The required answer is the run of lines from the one holding "Task: Click the Mydbportal" to the end of the data below, copied exactly and free of pictures.
====================
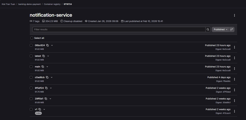The width and height of the screenshot is (246, 120).
Task: Expand details for the 9f5df24 tag
Action: (x=51, y=88)
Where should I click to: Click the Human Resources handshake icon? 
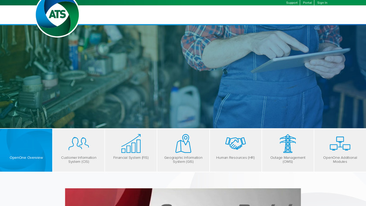pyautogui.click(x=235, y=143)
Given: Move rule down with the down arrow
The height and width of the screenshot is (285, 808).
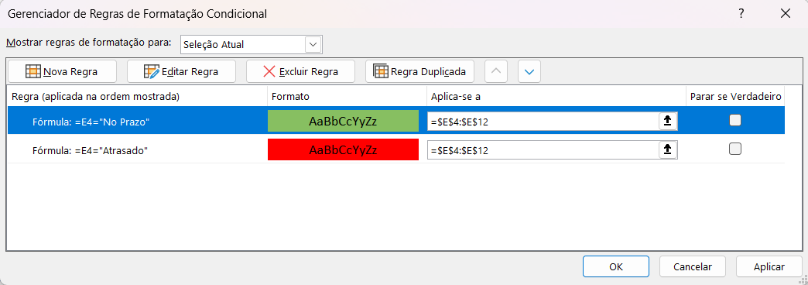Looking at the screenshot, I should point(529,71).
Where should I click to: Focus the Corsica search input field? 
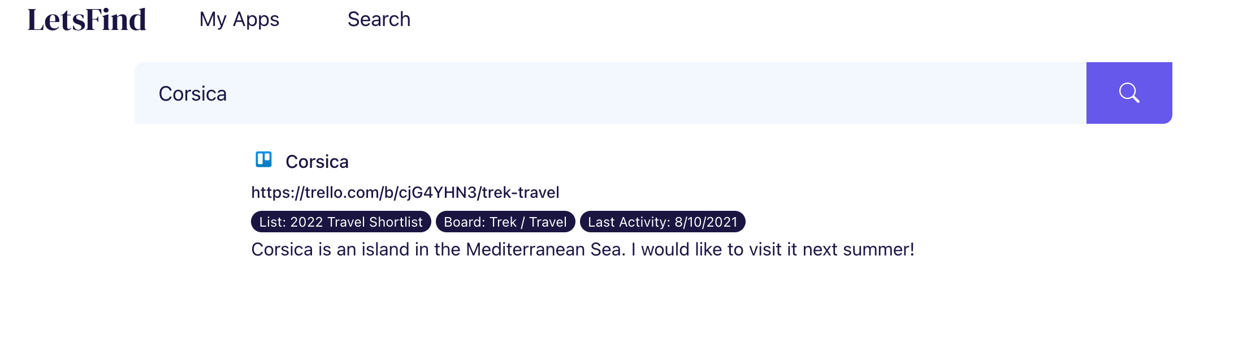point(610,93)
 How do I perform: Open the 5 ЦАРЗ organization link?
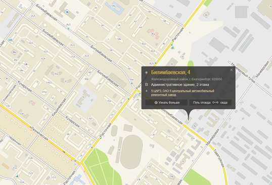(183, 93)
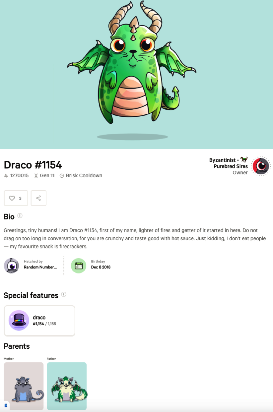Click the purple top hat draco icon
273x412 pixels.
coord(19,321)
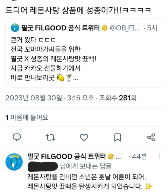
Task: Open the reply text about 레몬사탕맛 꾼백
Action: tap(90, 181)
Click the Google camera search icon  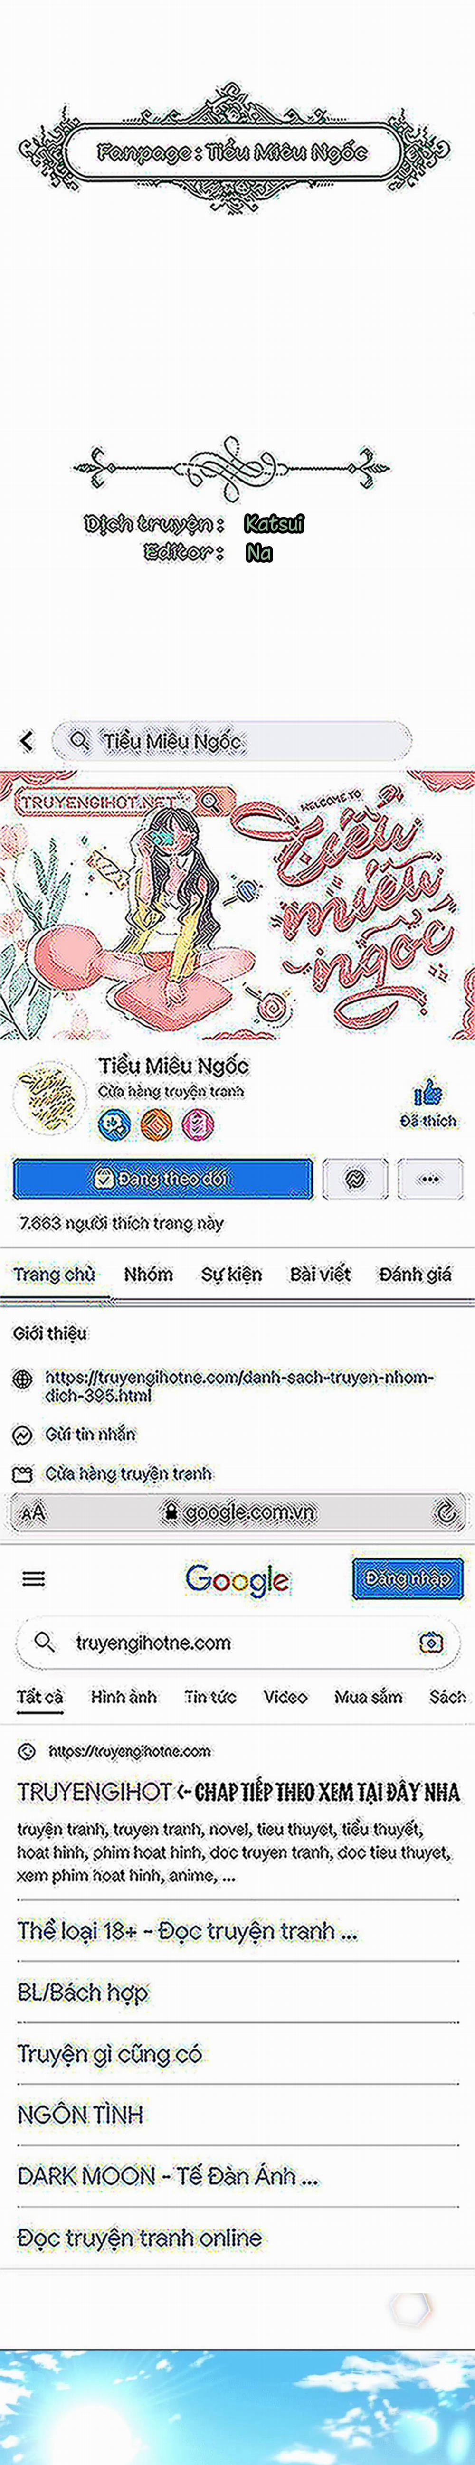click(431, 1642)
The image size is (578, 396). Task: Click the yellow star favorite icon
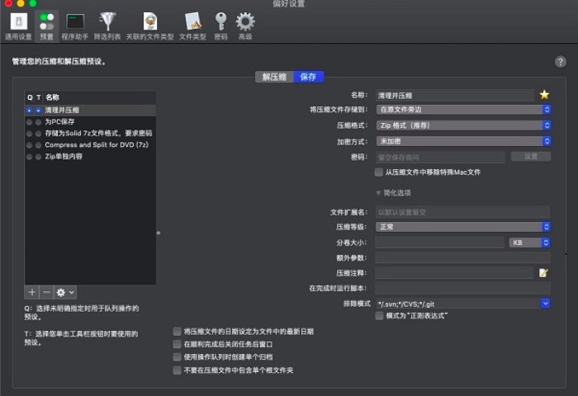tap(544, 95)
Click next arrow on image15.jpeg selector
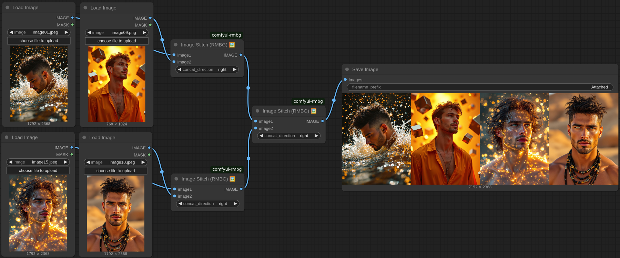Screen dimensions: 620x258 [x=65, y=162]
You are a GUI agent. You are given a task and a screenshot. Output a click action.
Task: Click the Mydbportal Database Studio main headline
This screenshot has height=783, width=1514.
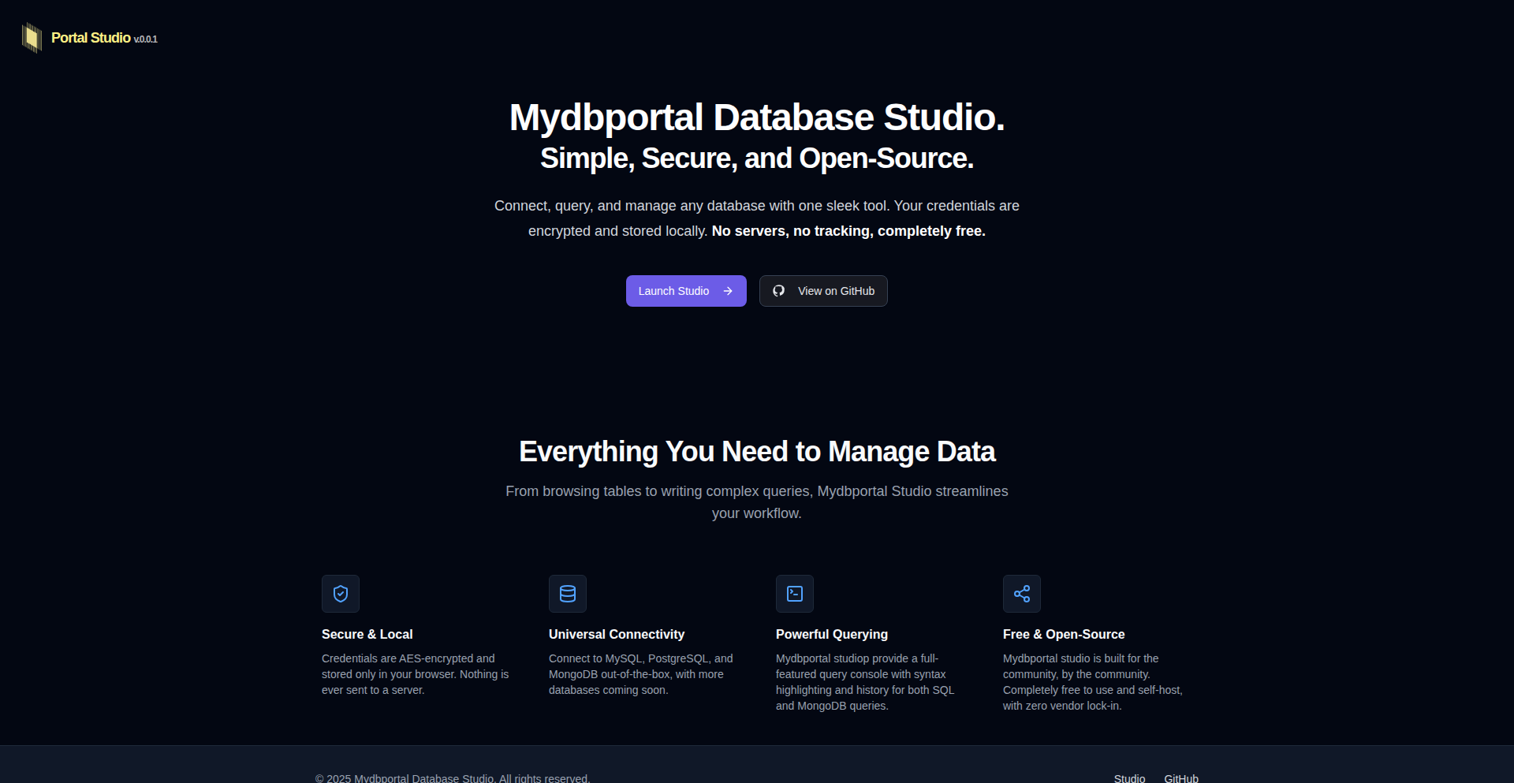[756, 117]
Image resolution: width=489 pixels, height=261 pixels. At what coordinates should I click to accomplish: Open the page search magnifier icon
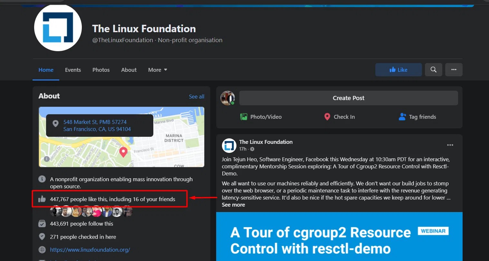point(433,70)
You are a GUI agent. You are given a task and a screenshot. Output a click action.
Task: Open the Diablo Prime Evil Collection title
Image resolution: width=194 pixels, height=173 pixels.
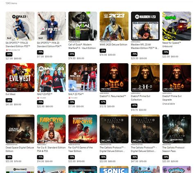coord(140,98)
====================
RESPONSE TO THE TASK
Task: Click the Mydbportal Database Studio main headline
This screenshot has height=783, width=1514.
[756, 117]
Image resolution: width=489 pixels, height=261 pixels. At what coordinates should I click to accomplish: Open the page search magnifier icon
point(433,70)
You are a GUI agent. You are given a task and a screenshot. Output a click action.
Task: Open the Diablo Prime Evil Collection title
Image resolution: width=194 pixels, height=173 pixels.
coord(140,98)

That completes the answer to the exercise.